Imagining Madoff
Jenny Allen, Jeremiah Kissel and Gerry Bamman are outstanding in this entertaining fantasia that wildly depicts the psyche of the infamous swindler.
[avatar user=”Darryl Reilly” size=”96″ align=”left” ] Darryl Reilly, Critic[/avatar]
[Note: This a review of the previous production with same cast and team.]
…the other funny thing is, I never saw him go to the bathroom. He would work long, long hours alone sometimes, sometimes with other people, and they would go to the bathroom. I never once, in ten years, saw him go to the bathroom.
This is among the reminisces the infamous swindler Bernard Madoff’s long-time secretary recounts about him in playwright Deb Margolin’s somewhat stiff though entertaining three-character fantasia Imagining Madoff. This employee is testifying at a Securities and Exchange Commission hearing in 2009 when the play takes place.
I really…I had…I had no idea. I should have. I hate myself, I should have, I should have known, I had no idea. He was just so particular, so secretive, so organized. He smelled good. He had some…he always smelled good.
Sitting in front of a microphone throughout the presentation, raised up above the stage on a cube and wearing business attire, Jenny Allen is entrancing as this befuddled factotum. With her croaky vocal delivery, wide sad eyes and haggard presence, Ms. Allen exquisitely provides comic relief and an innocent everywoman perspective with her aching sincerity.
Employing his rumbling deep voice, his thinning hair slicked back and veering from snarling cheeriness to reflective introspection, Jeremiah Kissel swaggering in a power suit gleefully gives us the ballsy Madoff we desire. Tossing off expertly pronounced Yiddishisms in his rants, Mr. Kissel fully embodies the archetypal striving lusty Jewish kid from Queens who worked the angles and became a macher. Kissel attacks the role with outsize relish as if it were Roy Cohn in Angels in America.
Obie-award winning New York City stage mainstay and ubiquitous film character actor perhaps most notable for the Home Alone movies, Gerry Bamman is drolly commanding as the elderly (fictional) Polish Holocaust survivor Solomon Galkin. He is an acclaimed poet and synagogue treasurer who greedily ensnares himself in Madoff’s larcenous web.
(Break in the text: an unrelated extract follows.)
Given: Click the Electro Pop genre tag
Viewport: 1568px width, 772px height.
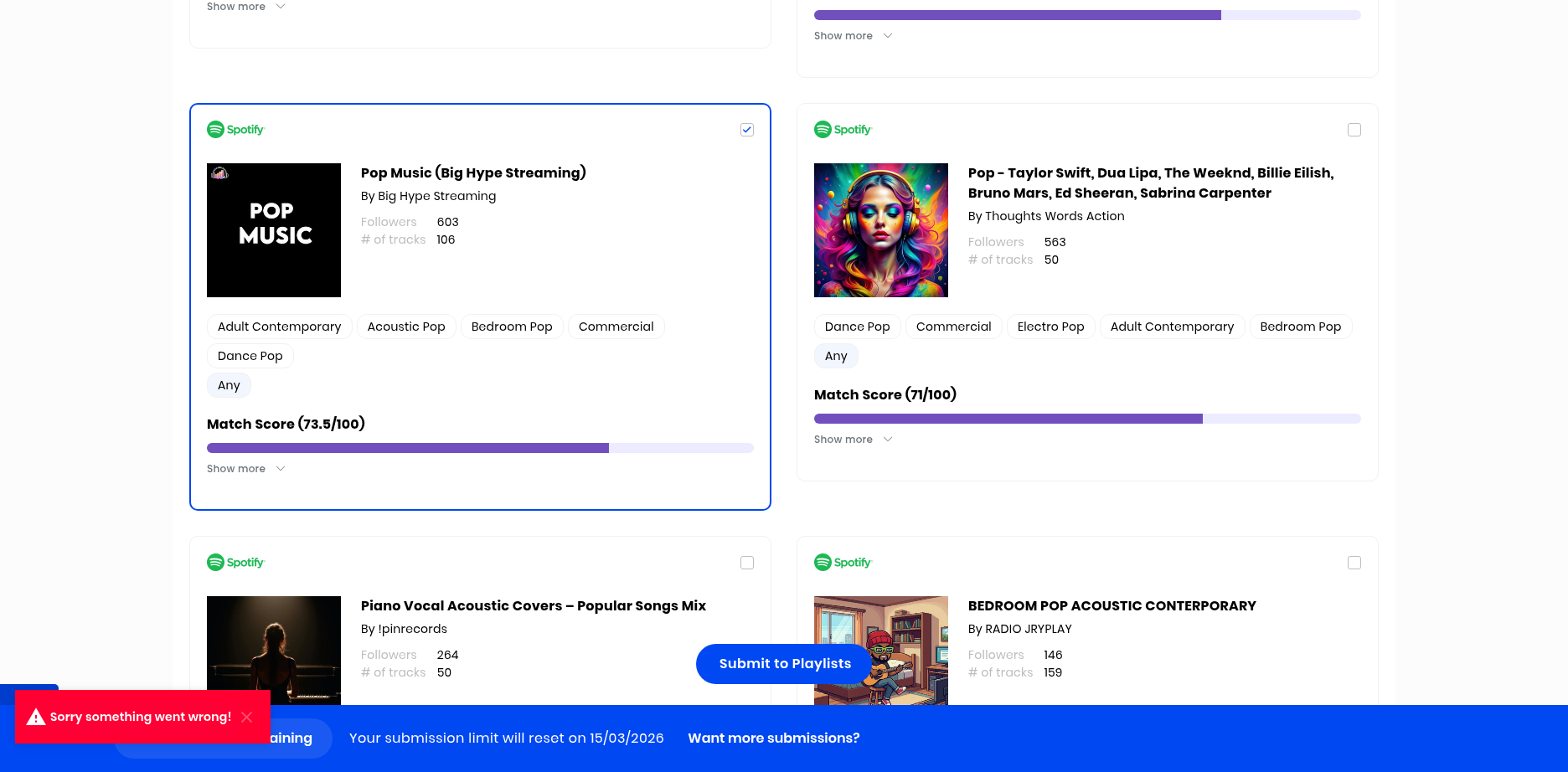Looking at the screenshot, I should (x=1050, y=327).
Lumbering about due to arthritis in his musty study while pouring out shot after shot of vintage Scotch and philosophically holding forth, the glittering Mr. Bamman delightfully offers his playful characterization of a sly Talmudic sage.
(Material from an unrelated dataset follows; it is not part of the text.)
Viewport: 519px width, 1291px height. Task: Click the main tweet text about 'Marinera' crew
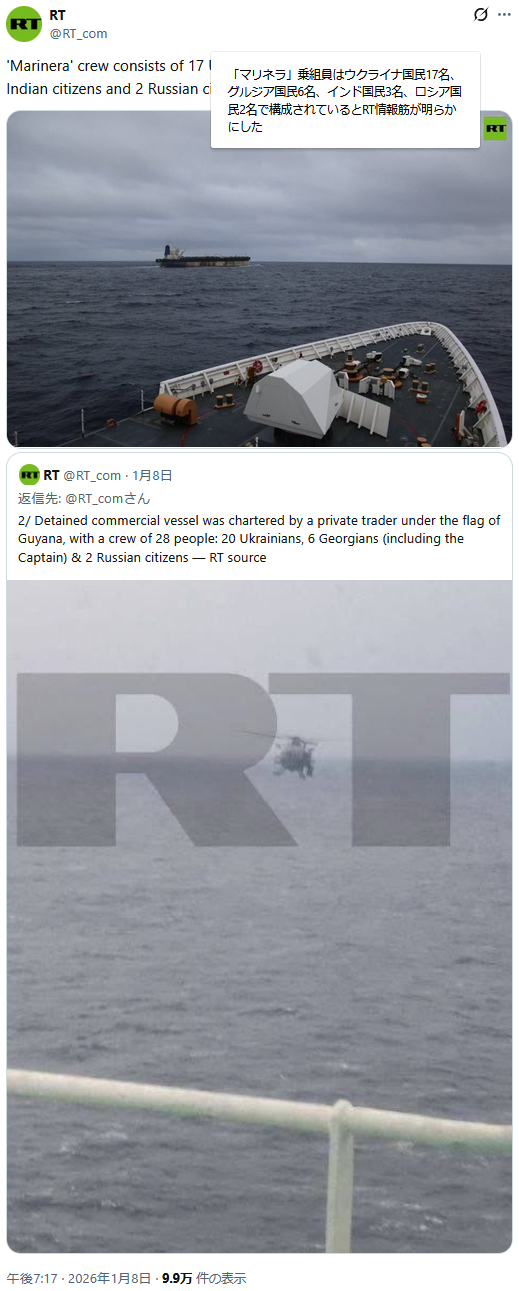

A grand highlight of Bamman and Kissel’s rich interactions is when the decidedly secular Madoff reluctantly agrees to Galkin’s putting tefillin on him. These are parchment portions of The Bible encased in two small black leather boxes attached to leather straps. One is wrapped around an arm and the other around the forehead. It appears to visualize a theme of Margolin’s, that of the wicked clashing with the righteous.
Nobel Laureate Elie Wiesel (1928-2016) was one of Madoff’s prominent financial victims and was originally a character in Imagining Madoff when it was written in 2010. Mr. Wiesel read the play, objected to his inclusion in it and threatened legal action and so its 2010 premiere in Washington, D.C. was cancelled. Though it was thought unlikely that Wiesel would prevail in court, Margolin rewrote and renamed the character “Galkin.” In the years since, it has been performed regionally in the United States and this is its New York City debut.
One night we were working late, and he confessed to me that he always wanted to be on Wheel of Fortune. The TV show. Wouldn’t that be funny? To see Mr. Madoff on Wheel of Fortune!
Margolin’s thoughtful dialogue is often amusing, the characters are vividly drawn, and the structure is a simple framework that gets stale due to the lack of plot. It’s 90 minutes of variations of Madoff soliloquizing to an unseen reporter, him chatting with Galkin and the secretary chiming in with her testimony. The only semblance of suspense is minor and is whether Madoff will take Galkin into his special fund.
There have been television movies, books and documentaries about Madoff’s Ponzi scheme that was wisely covered by the media. Admirably eschewing laborious exposition, Margolin imparts just enough shards of factual detail. She focuses on giving a wild analytical depiction of Madoff’s psyche that somewhat compensates for the lack of narrative momentum.
Besides spurring on the cast’s roaring performances, director Jerry Heymann’s smooth staging achieves physical fluidity as Madoff goes back and forth from his prison cell to be with Galkin. There, Mr. Heymann manages to come up with lively stage business and natural movement.
A small barred window that draws focus and an iron cot represent Madoff’s chamber on an area of the contained stage as starkly rendered by scenic designer Dara Wishingrad. For Galkin’s study, despite minimal space, Ms. Wishingrad magically conjures up the vision of an émigré’s rambling perhaps Washington Heights apartment with an assortment of wood furniture, faded upholstery, crammed book shelves, paintings and bric-a-brac.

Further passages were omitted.